Article:
(begin)
Theorem. (Logical equivalence of a conditional and its contrapositive) The contrapositive of a conditional ${\displaystyle P\to Q}$ is defined to be another conditional ${\displaystyle (\sim Q)\to (\sim P)}$, and they are logically equivalent.

Proof. Using the bridge between conditional and disjunction and some other laws, it can be shown as follows:

${\displaystyle P\to Q\Leftrightarrow (\sim P)\lor Q\Leftrightarrow Q\lor (\sim P)\Leftrightarrow {\big (}\sim (\sim Q){\big )}\lor (\sim P)\Leftrightarrow (\sim Q)\to (\sim P).}$

${\displaystyle \Box }$

Remark.

• It may seem "surprising" when we "suddenly" negate ${\displaystyle Q}$ twice. Indeed, when we are thinking about how to prove the logical equivalence, we do not directly do this from nowhere. Instead, we are "motivated" to do so after observing that ${\displaystyle P\to Q\Leftrightarrow (\sim P)\lor Q}$ and ${\displaystyle (\sim Q)\to (\sim P)\Leftrightarrow {\big (}\sim (\sim Q){\big )}\lor (\sim P)}$. So, we sort of finish the above series of equivalence "like a sandwich" (from left to right and from right to left simultaneously). This may be useful for other similar proofs.
• This result is very important for Proof by Contrapositive, which will be discussed later.

Before defining what tautologies and contradictions are, we need to introduce some terms first. In the previous sections, we have discussed the meaning of the symbols ${\displaystyle \sim ,\lor ,\land ,\to }$ and ${\displaystyle \leftrightarrow }$. These symbols are sometimes called logical connectives, and we can use logically connectives to make some complicated statements. Such statements, which are composed of at least one given (or component) statements (usually denoted by ${\displaystyle P,Q,R}$ etc.) and at least one logical connective, are called compound statements.

Definition. (Tautologies and contradictions) A compound statement ${\displaystyle S}$ is called a tautology (contradiction) if it is true (false) for each possible combination of truth values of the component statement(s) that comprise ${\displaystyle S}$.

Remark.

• We use ${\displaystyle \mathbf {T} }$ to denote a tautology and ${\displaystyle \mathbf {F} }$ to denote a contradiction.
• When a statement ${\displaystyle S}$ is a tautology, we can also write ${\displaystyle S\Leftrightarrow \mathbf {T} }$, since it means ${\displaystyle S}$ and ${\displaystyle \mathbf {T} }$ always have the same truth value, and because the truth value of ${\displaystyle \mathbf {T} }$ is always true, the truth value of ${\displaystyle S}$ is also always true, i.e. ${\displaystyle S}$ is a tautology.
(end)
Source material:
(begin)
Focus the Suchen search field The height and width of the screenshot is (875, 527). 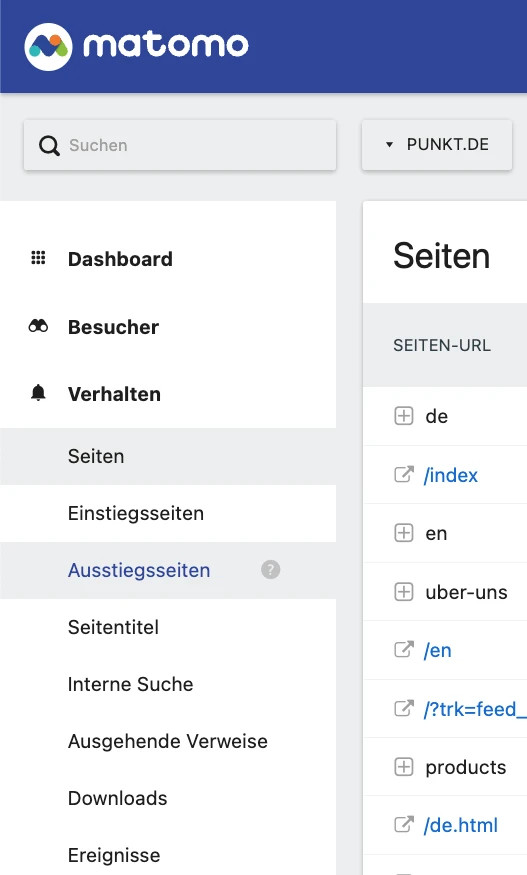tap(180, 145)
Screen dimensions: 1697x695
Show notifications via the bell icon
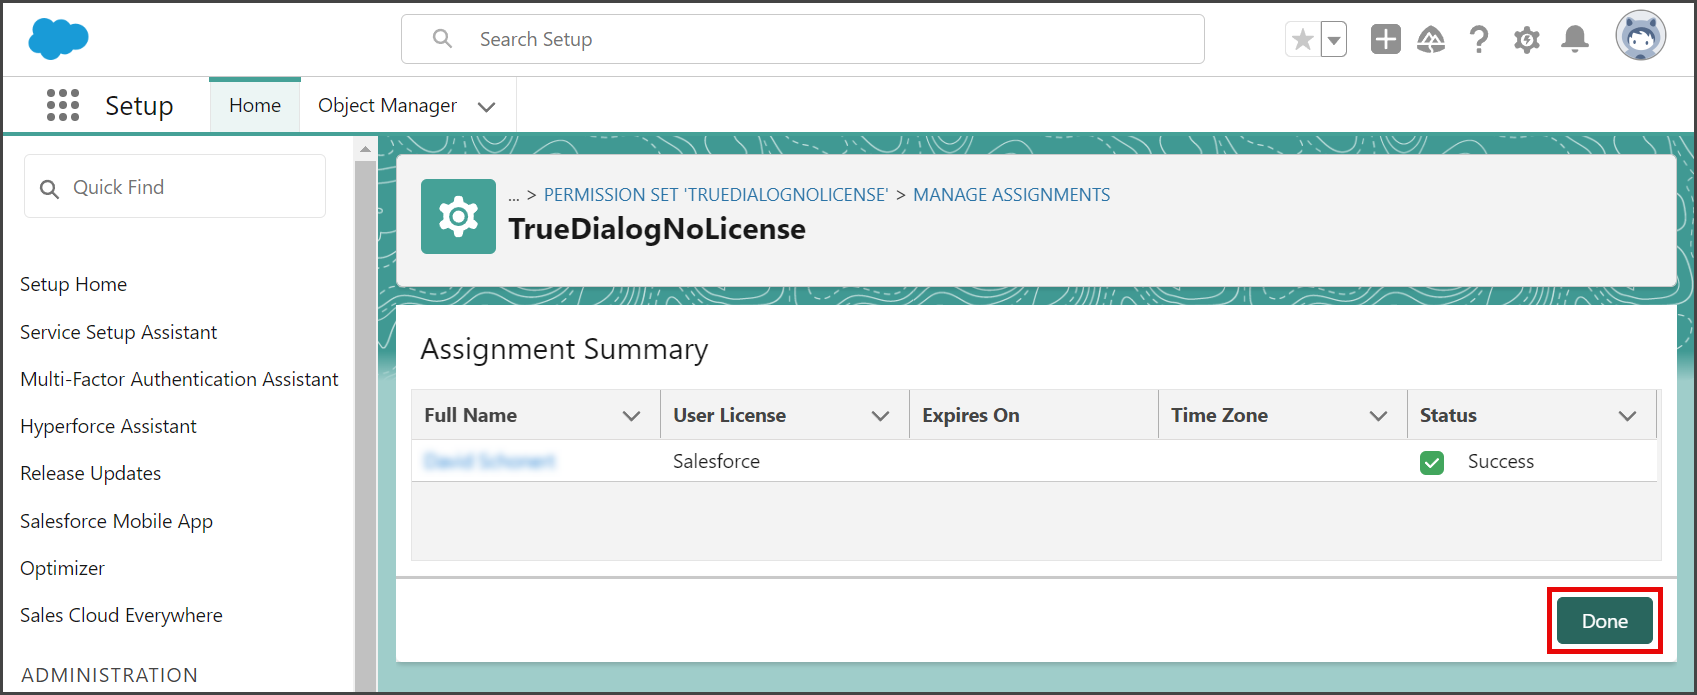tap(1575, 39)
(end)
Instructions:
A - Answer these questions using the logic text.
(i) What are the symbols ∼, ∨, ∧, → and ↔ sometimes called?
(ii) What symbol is used to denote a contradiction?
(iii) For which method of proof is the equivalence of a conditional and its contrapositive said to be very important?
B - Repeat, word for word, the part of the logic text that opens with the words containing "Definition. (Tautologies and" and closes with "denote a contradiction.".
C - Turn the paragraph of the logic text beginning "Before defining what tautologies and contradictions are" into a short bulleted list that keeps its main facts.

Per-task answers:
A -
(i) Logical connectives.
(ii) A bold F.
(iii) Proof by Contrapositive.

B -
Definition. (Tautologies and contradictions) A compound statement ${\displaystyle S}$ is called a tautology (contradiction) if it is true (false) for each possible combination of truth values of the component statement(s) that comprise ${\displaystyle S}$.

Remark.

• We use ${\displaystyle \mathbf {T} }$ to denote a tautology and ${\displaystyle \mathbf {F} }$ to denote a contradiction.

C -
- Some terms must be introduced before tautologies and contradictions are defined.
- Earlier sections covered the meaning of the symbols ∼, ∨, ∧, → and ↔.
- These symbols are sometimes called logical connectives, and they can be used to make complicated statements.
- A compound statement is made of at least one given (component) statement, usually denoted P, Q, R, etc., and at least one logical connective.